- Born: Paul Richard Hustoft May 28, 1956 San Diego, California
- Died: January 28, 2002 (aged 45) San Francisco, California
- Occupation: Writer
- Writing career
- Genres: fiction, memoir
- Notable works: Facing It, Longing

= Paul Reed (writer) =

American novelist

Paul Reed (May 28, 1956 – January 28, 2002) was an American writer, best known as one of the first major writers of HIV/AIDS-themed literature in the United States.

==Early life==
Born Paul Hustoft in San Diego, California, his father died when he was a child and he later adopted his stepfather's surname Reed after his mother remarried. He was educated at California State University, Chico and the University of California, Davis.

==Career==
He worked for Ten Speed Press in the 1980s, eventually becoming editor-in-chief of its Celestial Arts subsidiary. Diagnosed with ARC in 1987, he left the company in 1991.

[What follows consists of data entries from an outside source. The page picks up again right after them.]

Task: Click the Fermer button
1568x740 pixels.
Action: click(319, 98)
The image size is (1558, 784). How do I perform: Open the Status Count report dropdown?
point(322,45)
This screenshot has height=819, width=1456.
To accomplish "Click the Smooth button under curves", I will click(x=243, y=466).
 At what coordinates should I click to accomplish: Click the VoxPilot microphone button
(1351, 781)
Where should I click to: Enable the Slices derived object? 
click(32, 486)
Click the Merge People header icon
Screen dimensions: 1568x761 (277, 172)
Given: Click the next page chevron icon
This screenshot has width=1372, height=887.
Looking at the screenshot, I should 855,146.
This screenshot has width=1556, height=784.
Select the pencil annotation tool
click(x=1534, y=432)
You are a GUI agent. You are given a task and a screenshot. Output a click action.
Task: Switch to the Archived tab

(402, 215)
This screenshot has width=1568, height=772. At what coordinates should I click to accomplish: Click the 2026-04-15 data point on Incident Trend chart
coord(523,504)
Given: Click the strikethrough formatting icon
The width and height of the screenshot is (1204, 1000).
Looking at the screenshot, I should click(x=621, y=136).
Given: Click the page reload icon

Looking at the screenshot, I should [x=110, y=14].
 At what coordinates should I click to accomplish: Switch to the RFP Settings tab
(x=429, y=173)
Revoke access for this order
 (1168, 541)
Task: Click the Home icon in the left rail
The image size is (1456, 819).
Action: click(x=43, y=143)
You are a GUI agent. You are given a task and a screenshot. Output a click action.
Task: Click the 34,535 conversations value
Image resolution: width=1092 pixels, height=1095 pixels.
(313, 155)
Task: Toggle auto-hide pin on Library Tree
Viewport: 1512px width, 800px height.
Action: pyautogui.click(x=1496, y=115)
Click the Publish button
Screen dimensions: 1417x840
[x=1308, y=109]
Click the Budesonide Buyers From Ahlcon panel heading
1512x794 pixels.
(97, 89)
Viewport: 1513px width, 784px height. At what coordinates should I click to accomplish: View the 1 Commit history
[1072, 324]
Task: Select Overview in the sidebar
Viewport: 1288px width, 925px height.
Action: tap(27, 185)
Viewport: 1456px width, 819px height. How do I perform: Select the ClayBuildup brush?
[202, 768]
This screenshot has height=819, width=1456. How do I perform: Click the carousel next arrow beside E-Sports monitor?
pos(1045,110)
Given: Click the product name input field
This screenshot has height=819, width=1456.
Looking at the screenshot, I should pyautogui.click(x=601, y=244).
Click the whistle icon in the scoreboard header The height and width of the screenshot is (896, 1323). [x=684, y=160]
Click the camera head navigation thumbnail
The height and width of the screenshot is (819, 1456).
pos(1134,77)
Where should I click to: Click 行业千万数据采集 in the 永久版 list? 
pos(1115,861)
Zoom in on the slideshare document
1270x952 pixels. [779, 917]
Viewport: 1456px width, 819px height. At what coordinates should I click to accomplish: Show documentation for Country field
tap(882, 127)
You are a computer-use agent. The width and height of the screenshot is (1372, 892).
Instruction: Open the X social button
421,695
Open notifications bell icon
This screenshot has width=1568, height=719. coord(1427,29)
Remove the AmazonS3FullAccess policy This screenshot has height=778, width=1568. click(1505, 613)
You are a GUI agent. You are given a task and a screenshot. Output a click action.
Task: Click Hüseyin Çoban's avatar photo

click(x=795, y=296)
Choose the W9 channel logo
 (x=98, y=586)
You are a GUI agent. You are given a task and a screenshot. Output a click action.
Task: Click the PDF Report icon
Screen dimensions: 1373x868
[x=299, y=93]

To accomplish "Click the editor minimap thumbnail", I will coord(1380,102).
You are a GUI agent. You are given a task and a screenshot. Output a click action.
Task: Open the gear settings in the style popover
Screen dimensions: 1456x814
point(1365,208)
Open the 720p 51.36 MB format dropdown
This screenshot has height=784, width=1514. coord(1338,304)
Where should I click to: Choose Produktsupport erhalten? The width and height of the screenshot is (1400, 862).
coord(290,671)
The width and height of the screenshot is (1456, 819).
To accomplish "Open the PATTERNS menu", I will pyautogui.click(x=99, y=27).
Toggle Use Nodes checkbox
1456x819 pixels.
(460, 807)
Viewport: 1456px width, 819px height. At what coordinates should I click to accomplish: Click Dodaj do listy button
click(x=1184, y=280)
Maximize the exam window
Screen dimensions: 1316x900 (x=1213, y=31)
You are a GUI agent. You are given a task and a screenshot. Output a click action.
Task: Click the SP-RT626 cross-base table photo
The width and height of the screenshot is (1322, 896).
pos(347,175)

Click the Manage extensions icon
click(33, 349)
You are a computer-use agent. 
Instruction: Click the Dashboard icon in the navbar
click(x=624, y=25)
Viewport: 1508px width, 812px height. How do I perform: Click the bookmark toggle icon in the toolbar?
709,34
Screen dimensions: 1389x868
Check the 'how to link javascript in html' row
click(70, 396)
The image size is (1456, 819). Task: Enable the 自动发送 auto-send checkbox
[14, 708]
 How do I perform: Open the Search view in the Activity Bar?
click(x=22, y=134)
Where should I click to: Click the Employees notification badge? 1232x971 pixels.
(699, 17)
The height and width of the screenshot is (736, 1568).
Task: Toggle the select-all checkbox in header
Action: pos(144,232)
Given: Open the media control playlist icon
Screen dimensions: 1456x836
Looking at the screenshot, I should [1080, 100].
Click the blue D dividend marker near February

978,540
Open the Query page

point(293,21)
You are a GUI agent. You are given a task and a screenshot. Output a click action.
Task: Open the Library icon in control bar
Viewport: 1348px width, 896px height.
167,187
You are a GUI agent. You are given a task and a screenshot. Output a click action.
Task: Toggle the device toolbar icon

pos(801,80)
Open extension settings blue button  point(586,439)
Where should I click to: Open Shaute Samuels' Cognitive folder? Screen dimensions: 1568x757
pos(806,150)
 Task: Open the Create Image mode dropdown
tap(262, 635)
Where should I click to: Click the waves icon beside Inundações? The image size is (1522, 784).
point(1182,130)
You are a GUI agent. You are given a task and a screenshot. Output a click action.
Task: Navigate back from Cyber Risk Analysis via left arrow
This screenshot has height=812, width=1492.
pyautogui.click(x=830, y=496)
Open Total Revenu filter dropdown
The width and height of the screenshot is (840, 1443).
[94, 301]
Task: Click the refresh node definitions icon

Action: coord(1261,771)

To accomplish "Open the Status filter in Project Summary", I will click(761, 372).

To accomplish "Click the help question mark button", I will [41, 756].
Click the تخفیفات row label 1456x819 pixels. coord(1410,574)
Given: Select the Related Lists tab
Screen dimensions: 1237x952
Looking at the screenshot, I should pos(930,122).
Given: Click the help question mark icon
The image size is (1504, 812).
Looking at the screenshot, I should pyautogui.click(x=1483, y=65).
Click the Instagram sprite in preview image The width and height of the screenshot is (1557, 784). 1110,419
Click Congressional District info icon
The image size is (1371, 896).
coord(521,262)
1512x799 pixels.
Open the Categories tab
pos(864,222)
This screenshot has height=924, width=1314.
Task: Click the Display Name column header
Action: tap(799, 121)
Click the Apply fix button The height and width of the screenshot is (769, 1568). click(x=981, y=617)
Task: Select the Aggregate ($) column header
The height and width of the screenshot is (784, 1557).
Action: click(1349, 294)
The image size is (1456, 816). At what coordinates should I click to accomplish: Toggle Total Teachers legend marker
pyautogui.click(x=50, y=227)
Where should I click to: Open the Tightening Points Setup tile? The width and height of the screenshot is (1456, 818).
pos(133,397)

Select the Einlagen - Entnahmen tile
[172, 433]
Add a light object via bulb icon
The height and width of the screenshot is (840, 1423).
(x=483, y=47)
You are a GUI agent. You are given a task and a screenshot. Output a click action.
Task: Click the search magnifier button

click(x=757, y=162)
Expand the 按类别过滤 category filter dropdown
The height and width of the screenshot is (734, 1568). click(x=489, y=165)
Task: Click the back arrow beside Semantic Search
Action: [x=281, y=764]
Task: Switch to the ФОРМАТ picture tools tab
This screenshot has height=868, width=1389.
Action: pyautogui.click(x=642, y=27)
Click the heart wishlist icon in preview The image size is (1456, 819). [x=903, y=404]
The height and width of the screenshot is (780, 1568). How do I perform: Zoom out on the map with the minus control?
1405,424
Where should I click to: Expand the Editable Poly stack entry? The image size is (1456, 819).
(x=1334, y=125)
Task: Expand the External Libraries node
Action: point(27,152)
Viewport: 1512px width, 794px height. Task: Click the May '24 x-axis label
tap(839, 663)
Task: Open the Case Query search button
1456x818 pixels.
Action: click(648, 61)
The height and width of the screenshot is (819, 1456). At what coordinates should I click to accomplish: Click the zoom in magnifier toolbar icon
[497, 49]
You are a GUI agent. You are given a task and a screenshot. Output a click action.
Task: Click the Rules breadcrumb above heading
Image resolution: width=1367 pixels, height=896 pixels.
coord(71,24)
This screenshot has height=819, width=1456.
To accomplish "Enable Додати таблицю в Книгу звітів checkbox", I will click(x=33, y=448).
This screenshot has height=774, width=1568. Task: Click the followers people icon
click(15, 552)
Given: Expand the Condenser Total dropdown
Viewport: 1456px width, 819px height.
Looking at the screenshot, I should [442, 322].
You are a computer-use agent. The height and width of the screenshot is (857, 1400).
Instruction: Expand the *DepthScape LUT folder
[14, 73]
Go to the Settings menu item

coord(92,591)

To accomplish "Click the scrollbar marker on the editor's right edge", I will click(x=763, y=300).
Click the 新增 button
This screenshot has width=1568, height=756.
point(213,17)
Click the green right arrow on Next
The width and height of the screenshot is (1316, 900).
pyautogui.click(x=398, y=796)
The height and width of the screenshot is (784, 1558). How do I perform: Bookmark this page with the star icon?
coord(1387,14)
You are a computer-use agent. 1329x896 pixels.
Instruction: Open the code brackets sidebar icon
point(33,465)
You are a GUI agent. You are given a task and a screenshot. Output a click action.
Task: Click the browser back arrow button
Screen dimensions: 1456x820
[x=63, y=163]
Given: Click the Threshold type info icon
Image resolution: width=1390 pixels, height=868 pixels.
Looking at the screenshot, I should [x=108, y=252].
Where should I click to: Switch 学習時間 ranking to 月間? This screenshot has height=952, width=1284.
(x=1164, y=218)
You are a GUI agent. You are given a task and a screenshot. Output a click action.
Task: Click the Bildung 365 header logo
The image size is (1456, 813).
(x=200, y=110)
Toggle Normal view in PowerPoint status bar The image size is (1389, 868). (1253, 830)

Reed's 1984 novel Facing It was credited as the first major AIDS-themed novel. He also later published the novels Longing (1988) and Vertical Intercourse (2000), and the memoirs The Q Journal (1991), The Savage Garden (1994) and The Redwood Diary (2001). He cowrote the HIV treatment and prevention guide How to Persuade Your Lover to Use a Condom and Why You Should (1987), and published a collection of spiritual self-help essays for people with HIV, Serenity: Challenging the Fear of AIDS, from Despair to Hope (1987). He also wrote several works of safer sex erotica under the pen name Max Exander, including Safestud: The Safesex Chronicles of Max Exander (1985), Lovesex: The Horny Relationship Chronicles of Max Exander (1986), Leathersex: Cruel Affections (1994) and Deeds of the Night (1995).

==Death and legacy==
Reed died on January 28, 2002, of AIDS-related complications. His final work, a compilation of his Max Evander writings titled Swollen, was published later the same year.

Longing was the subject of an essay by Bill Brent in the 2010 book The Lost Library: Gay Fiction Rediscovered.